> _Problem description_
Rewrite the records as a numbered list, starting at the line with "How do I perform: Click" and ending at the line with "coord(1478,53)", including both of those lines. Omit any blank lines, and leave the pictures out of your answer.

> _Data section_
####
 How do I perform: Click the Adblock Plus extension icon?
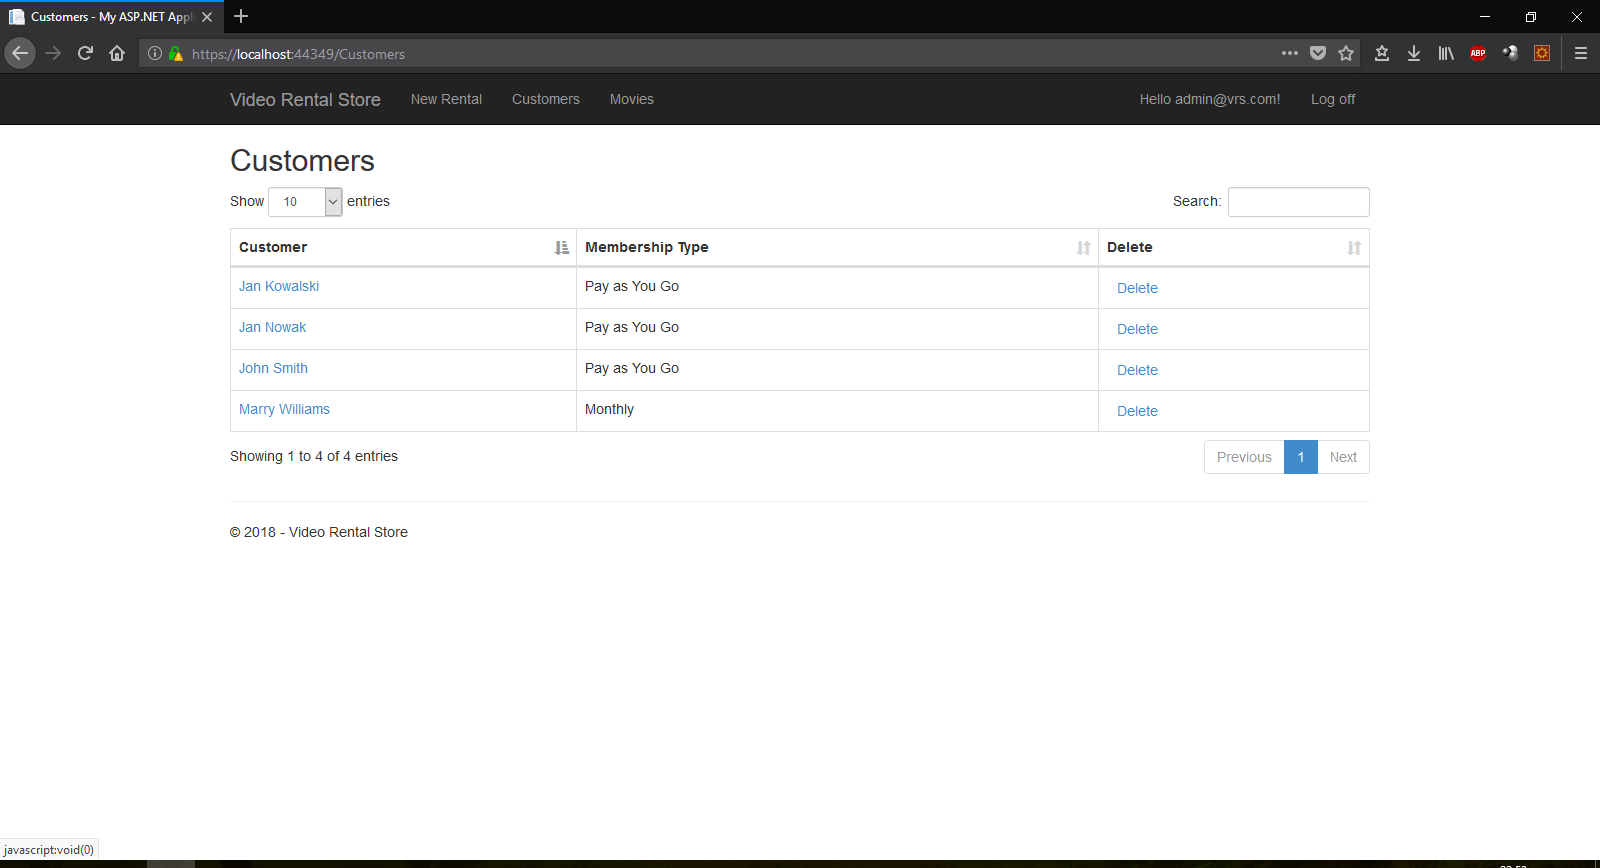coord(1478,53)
####
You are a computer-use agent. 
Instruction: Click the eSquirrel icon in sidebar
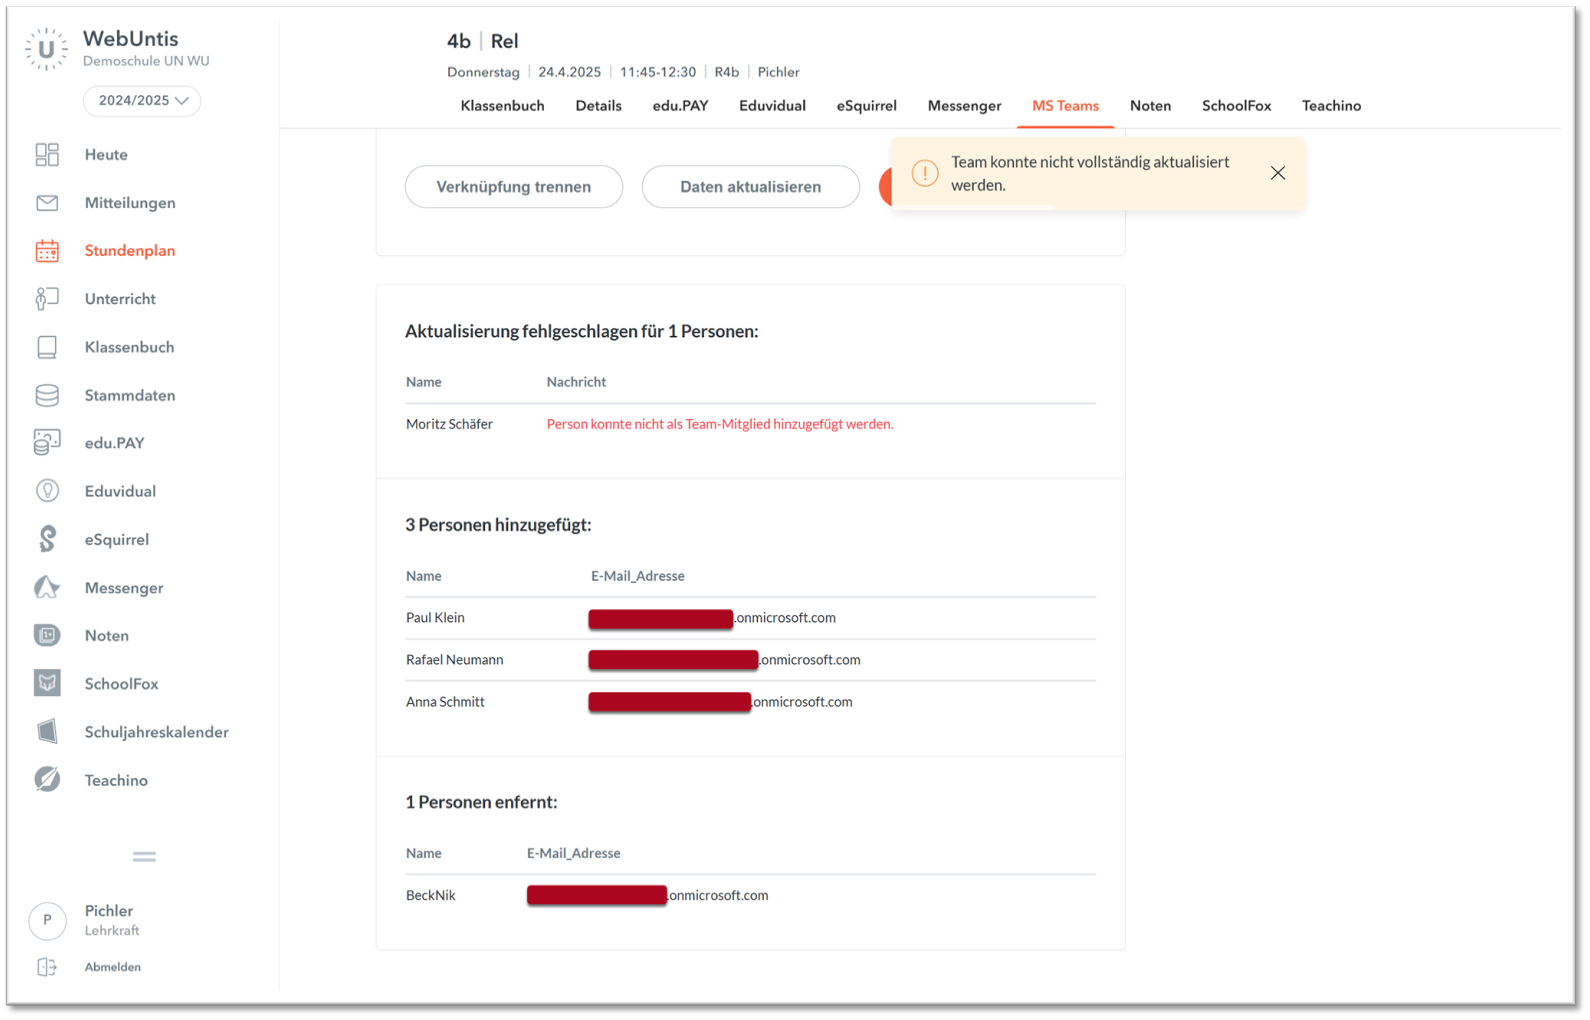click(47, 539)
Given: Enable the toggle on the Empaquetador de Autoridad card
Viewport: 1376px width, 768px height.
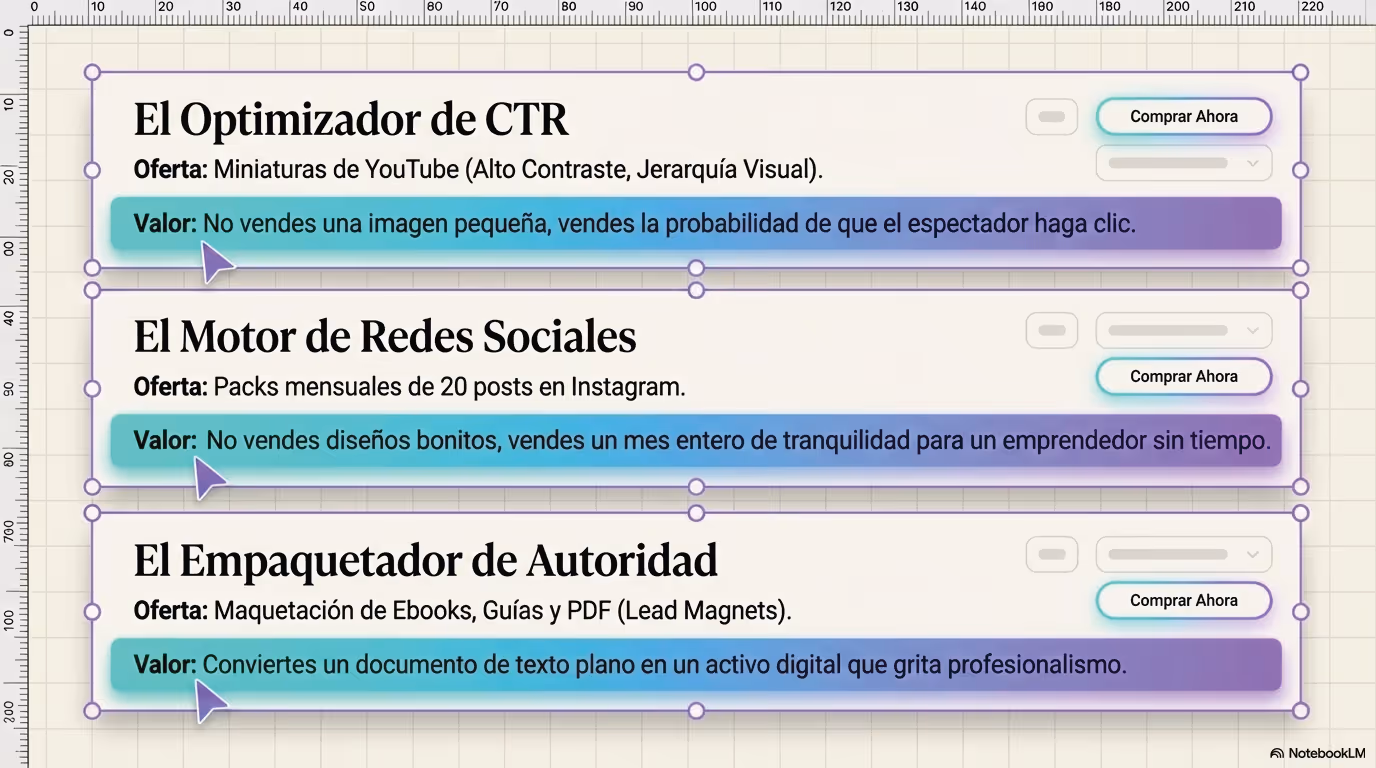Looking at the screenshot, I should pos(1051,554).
####
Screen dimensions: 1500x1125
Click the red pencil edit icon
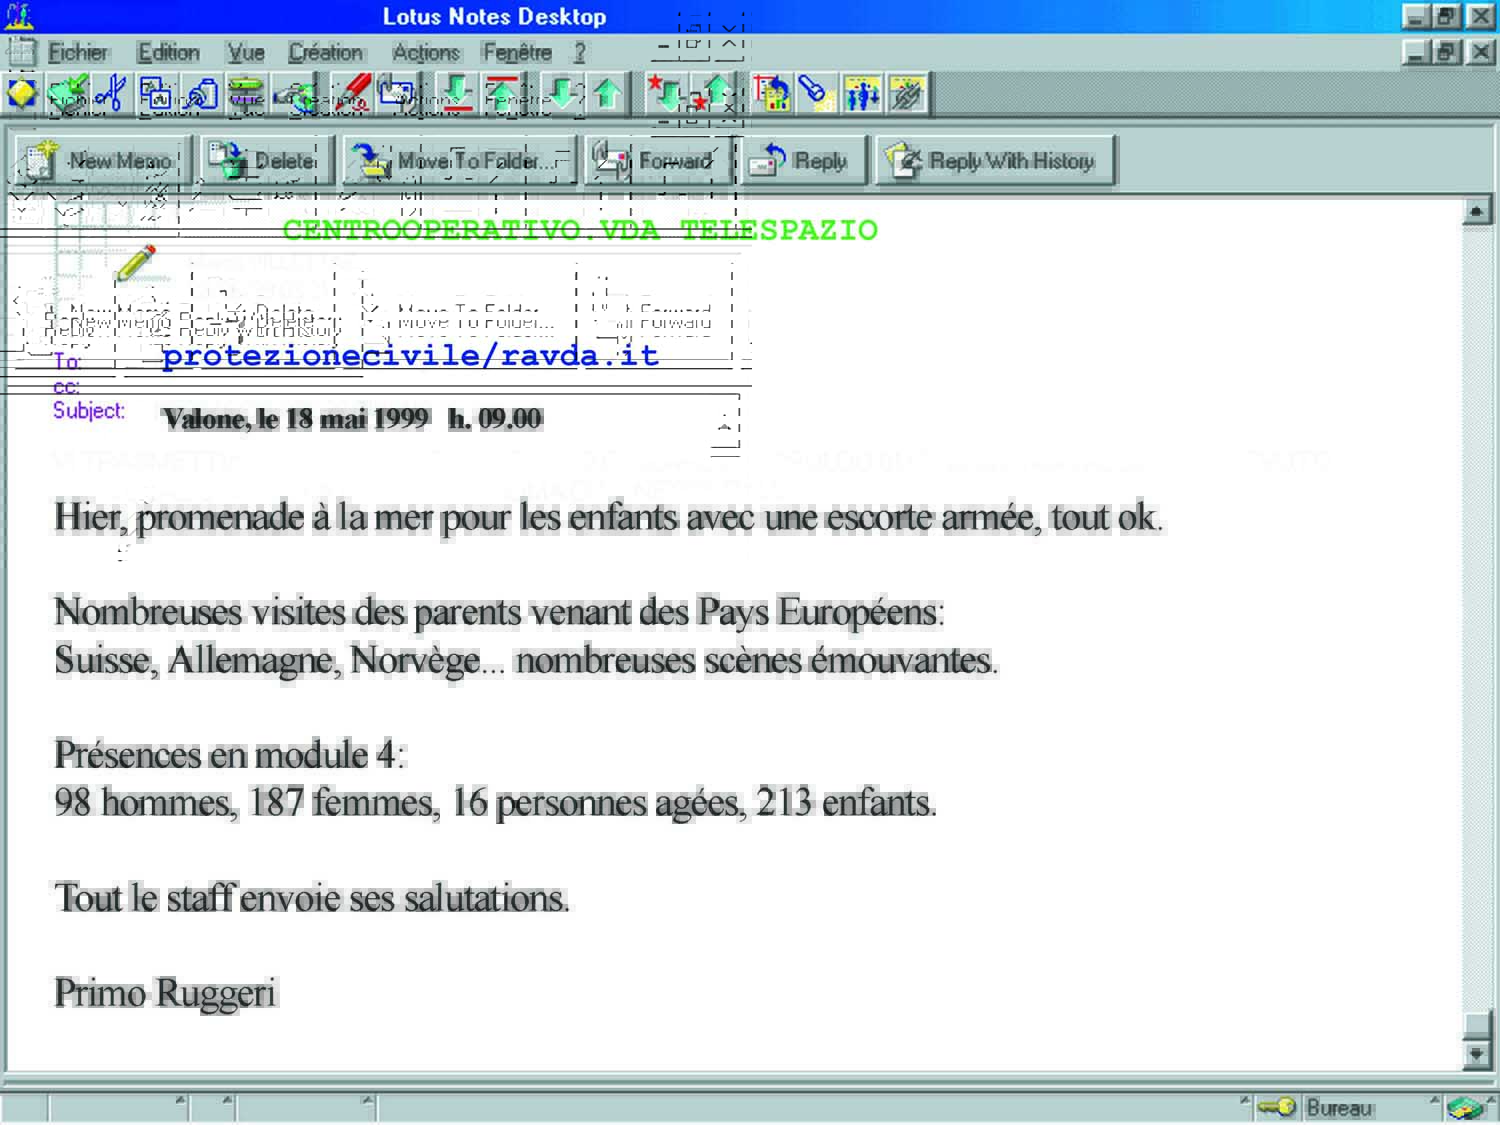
####
> _Exercise answer_
1.  How do I perform: Click the Adblock Plus extension icon?
2. coord(1478,53)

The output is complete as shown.